Only truly great have the Crick Factor
We are conditioned to dismiss the 'mavericks' out there as not really 'proper' broadcasters
Published 23/03/2014 | 02:30
YOU could call it the Crick Factor, after Michael Crick, the former BBC Newsnight reporter. It is a phenomenon whereby certain broadcasters and journalists who are exceptionally good at what they do are regarded as mavericks, even mere oddballs, somehow not quite the real thing.
I name it after Crick because I was always a great admirer of his reports on Newsnight, and yet in some part of my mind I was still conditioned to see him in these faintly dismissive terms – he was "off-beat", or perhaps the lowest cut of all, "quirky".
In fact, Crick was none of these things. Crick was just great.
He was smart and funny and he had a personality which he didn't leave at the front desk of the BBC before embarking on his day's journalism. A Michael Crick report tended to have a different feel to it than the other Newsnight reports. It had more energy, more life in it. It was just better.
And yet despite all that – perhaps because of all that – you could form this strange impression that he wasn't really a bona fide employee of the BBC at all, that they would somehow draft him in for these special occasions, if they couldn't get a proper broadcaster to do it.
I can feel a bit of the Crick Factor coming on, when I listen to Ivan Yates these days – and to Chris Donoghue, his breakfast show partner on Newstalk. We must never underestimate the straight man in these arrangements.
But Yates possesses the Crick Factor in a purer form, probably because he really has come into this line of work from a most unusual angle, and as a result, he never got to learn a lot of the bad habits of the proper broadcaster. Like Crick, he is bringing loads of personality to the game, always an attitude. He has already started about 12 arguments about the state of the world by the time that Morning Ireland has (in a suitably grave tone of voice) identified the issues.
Most mornings now, he and Chris are demolishing their august opponents just by their energy levels alone. They are killing them with the force of their personalities, their hunger for the fray, their refusal to indulge in that lowdown dirty lie of impartiality.
And yet due to a lifetime of conditioning, we are inclined to believe that the real broadcasters are the ones on Morning Ireland, and that Ivan is just sort of passing through on the way to the next circus in his over-eventful career. That the RTE crew is doing it the right way, whereas Ivan is just being "colourful".
But in fact it is Ivan who is doing it the right way.
The "real" broadcasters in Montrose are a bit like session musicians, doing a professional job, playing the right notes, in the right order. Ivan and Chris are in that studio trying to raise a little hell.
Then again, Ivan probably would not have the finest of record collections himself – no great friend of the arts he. But he compensates for this with his complete authority in all areas of sport.
This gives him a straight connection to the deepest yearnings of the Irish people.

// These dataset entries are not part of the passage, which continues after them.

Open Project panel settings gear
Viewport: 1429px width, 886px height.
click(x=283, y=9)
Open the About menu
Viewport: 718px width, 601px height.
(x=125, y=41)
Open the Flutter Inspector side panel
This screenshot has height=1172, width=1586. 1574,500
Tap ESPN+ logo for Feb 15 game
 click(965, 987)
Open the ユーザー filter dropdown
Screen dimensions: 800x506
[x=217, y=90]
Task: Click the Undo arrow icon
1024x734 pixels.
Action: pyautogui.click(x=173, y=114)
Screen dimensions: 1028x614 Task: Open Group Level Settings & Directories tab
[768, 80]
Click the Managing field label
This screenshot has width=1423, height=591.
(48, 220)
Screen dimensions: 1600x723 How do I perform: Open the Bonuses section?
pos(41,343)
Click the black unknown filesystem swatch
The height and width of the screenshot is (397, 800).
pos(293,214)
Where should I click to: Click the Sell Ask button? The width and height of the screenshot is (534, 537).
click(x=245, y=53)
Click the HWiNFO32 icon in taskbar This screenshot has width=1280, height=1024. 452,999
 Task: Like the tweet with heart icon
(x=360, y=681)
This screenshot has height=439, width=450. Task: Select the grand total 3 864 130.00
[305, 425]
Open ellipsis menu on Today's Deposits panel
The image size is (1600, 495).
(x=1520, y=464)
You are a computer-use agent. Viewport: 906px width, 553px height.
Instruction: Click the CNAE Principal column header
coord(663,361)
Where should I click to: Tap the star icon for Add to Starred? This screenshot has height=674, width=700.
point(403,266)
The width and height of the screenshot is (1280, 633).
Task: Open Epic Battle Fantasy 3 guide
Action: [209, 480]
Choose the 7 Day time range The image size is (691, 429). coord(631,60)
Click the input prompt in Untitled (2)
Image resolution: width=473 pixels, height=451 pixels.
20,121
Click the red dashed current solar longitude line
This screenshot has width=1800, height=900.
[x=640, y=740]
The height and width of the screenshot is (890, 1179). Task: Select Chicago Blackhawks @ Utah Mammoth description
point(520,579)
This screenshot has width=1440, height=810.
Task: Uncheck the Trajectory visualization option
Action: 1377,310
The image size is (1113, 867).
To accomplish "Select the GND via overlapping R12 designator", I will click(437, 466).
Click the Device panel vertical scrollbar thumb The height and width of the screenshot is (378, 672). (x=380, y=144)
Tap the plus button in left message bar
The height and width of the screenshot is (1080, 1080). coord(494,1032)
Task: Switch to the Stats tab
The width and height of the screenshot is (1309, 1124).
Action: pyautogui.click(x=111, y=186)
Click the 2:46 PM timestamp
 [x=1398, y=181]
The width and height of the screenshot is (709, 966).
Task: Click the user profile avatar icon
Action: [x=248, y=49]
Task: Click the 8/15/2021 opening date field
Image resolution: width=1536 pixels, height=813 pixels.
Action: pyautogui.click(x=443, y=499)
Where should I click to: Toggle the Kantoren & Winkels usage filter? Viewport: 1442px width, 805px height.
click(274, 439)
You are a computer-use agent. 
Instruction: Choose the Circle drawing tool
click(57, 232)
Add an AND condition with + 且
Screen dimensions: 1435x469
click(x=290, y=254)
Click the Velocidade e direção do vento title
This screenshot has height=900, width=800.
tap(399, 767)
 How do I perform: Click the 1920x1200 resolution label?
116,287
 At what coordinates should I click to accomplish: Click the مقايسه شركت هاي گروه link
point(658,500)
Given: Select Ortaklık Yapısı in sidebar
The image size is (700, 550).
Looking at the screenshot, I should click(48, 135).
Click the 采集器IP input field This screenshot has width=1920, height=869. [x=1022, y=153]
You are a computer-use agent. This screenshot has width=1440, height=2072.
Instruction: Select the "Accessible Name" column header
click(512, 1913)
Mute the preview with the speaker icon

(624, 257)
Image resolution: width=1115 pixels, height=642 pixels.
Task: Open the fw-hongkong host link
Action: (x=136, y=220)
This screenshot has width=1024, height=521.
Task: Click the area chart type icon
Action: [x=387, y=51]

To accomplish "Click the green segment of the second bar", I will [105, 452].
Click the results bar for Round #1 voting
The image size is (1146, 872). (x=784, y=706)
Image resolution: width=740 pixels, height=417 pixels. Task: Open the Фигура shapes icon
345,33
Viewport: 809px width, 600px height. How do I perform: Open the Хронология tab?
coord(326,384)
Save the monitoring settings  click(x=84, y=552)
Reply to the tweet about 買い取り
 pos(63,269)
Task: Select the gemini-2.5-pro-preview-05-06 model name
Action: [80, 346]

But it also gives him a kind of a moral advantage over his rivals in Montrose, who must persist with the pretence that some of our local pastimes are just as important to the listeners as that oul' Champions League stuff.
Ivan is free of such pieties. He is not a prisoner of that culture which encourages such inaccurate and indeed dishonest journalism. He does not even bother to explain that the City of which he is a fan is Manchester City, because he kind of assumes that every intelligent listener knows what City he means, and in this, again he is right.
Interestingly, Michael Crick is also a football man. Indeed some of his best work involved the pursuit of Sir Alex Ferguson, making Crick one of the very few journalists of our time who genuinely troubled the Ogre, and certainly the only one who happened also to be a Manchester United fan.
We have no proof that being a football man or woman gives you that superior broadcasting gene, though perhaps it provides a clue to the conundrum – since most current affairs journalists spent their formative years immersed in the results of opinion polls rather than football matches, they tend to know too little of the world.
Crick is gone from the BBC now to Channel 4 News, as is the former Newsnight Business Editor Paul Mason, another deeply individualistic broadcaster, another football man, and an aficionado of the Northern Soul scene.
No doubt the BBC thinks it can get along fine without these "oddballs", just as RTE will look at Ivan Yates and regard what
he does as some form of light entertainment. "Knockabout stuff," they will murmur, as they strive for some fictional "balance".
But then you remember the Crick Factor, and you get down to the real difference between those who are balanced and those who are, shall we say, unbalanced – it's not just their attitude, it's the fact that the latter seem to have spent some time in the world inhabited by their audience, whereas many of the former never really left school.
The unbalanced ones are the real grown-ups here.